3. Commercial Reasonableness Analysis Under the Personal Services and Management Contracts Safe Harbor Requires Demonstrable Business Justification Beyond Customer Access

AO 25-08 provides important guidance on the PSMC safe harbor’s requirement that compensation for personal services and management contracts serves a “commercially reasonable purpose.” As noted earlier, OIG concluded that the PSMC did not apply because the medical device company in AO 25-08 could not certify that the arrangement served a commercially reasonable purpose, as the portal was redundant and provided no appreciable benefits or services other than enabling sales to customers that required use of the portal. This analysis reveals that when a service arrangement’s only justification is to access a customer’s business and does not otherwise provide reasonable value, the arrangement may not satisfy the safe harbor’s requirements.
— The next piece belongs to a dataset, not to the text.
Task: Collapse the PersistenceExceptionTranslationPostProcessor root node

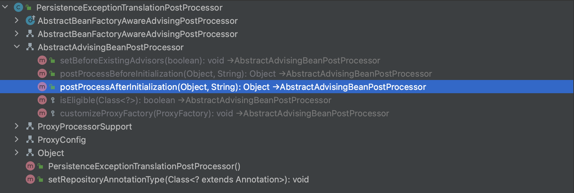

Life sciences companies should be prepared to document specific, legitimate business justifications for third-party fee arrangements required by customers ordering products that will be reimbursed by federal healthcare benefit programs, recognizing that customer access may not satisfy safe harbor requirements. Life sciences companies should also note that the fixed nature of the fee per representative did not appear to resolve OIG’s concerns. Although OIG’s analysis did not link these fixed payments to the volume or value of the orders, the fixed nature of the payment also did not shield the arrangement from scrutiny as prohibited remuneration.

Conclusion

Both AOs 25-04 and 25-08 noted that, “there are myriad ways for parties to structure business arrangements to allocate responsibilities and there may be different fact patterns that would result in OIG reaching a favorable conclusion in an advisory opinion.” Accordingly, life sciences companies should carefully evaluate arrangements where customers require or condition the purchase of items reimbursed by federal healthcare programs upon arrangements that involve: (i) payment of fees to a third party, (ii) assumption of the customer’s obligations or (iii) use of a particular platform or service. Life sciences companies and provider entities should evaluate whether these arrangements indirectly confer financial benefits to the customer, such as by relieving them of a financial burden or generating significant cost savings for the customer. They should also proactively consider how to structure arrangements like these to satisfy every element of a potentially applicable safe harbor, including, as applicable, commercial reasonableness, and how to mitigate anti-competition, steering, or other fraud and abuse concerns.